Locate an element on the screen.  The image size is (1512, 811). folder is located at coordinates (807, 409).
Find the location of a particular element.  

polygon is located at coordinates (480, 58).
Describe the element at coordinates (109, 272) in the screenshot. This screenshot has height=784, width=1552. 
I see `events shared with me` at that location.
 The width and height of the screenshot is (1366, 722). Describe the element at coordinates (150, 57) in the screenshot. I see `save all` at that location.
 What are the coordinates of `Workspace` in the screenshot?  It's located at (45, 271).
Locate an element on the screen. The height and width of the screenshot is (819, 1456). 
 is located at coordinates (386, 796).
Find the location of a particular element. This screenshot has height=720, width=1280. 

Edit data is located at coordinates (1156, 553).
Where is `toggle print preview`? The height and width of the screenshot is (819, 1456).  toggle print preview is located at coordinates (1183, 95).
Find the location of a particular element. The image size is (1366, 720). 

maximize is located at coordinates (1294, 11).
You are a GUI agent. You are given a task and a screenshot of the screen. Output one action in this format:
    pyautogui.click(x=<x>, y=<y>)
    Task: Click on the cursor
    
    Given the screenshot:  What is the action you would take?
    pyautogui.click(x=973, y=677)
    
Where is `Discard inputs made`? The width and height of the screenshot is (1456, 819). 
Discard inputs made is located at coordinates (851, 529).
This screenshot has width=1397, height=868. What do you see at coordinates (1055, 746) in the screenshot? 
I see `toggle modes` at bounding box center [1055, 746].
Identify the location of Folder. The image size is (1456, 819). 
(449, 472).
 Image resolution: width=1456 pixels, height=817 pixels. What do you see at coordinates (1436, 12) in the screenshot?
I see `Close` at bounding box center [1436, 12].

*SHORT PROBLEM*
Replace "particular" with "specific" in the entries, starting with the first entry and going on through the line with "The width and height of the screenshot is (1366, 722).". Keep everything else unchanged and return only those lines.

*COMPLETE ANSWER*
Locate an element on the screen.  The image size is (1512, 811). folder is located at coordinates (807, 409).
Find the location of a specific element.  

polygon is located at coordinates (480, 58).
Describe the element at coordinates (109, 272) in the screenshot. This screenshot has height=784, width=1552. 
I see `events shared with me` at that location.
 The width and height of the screenshot is (1366, 722). Describe the element at coordinates (150, 57) in the screenshot. I see `save all` at that location.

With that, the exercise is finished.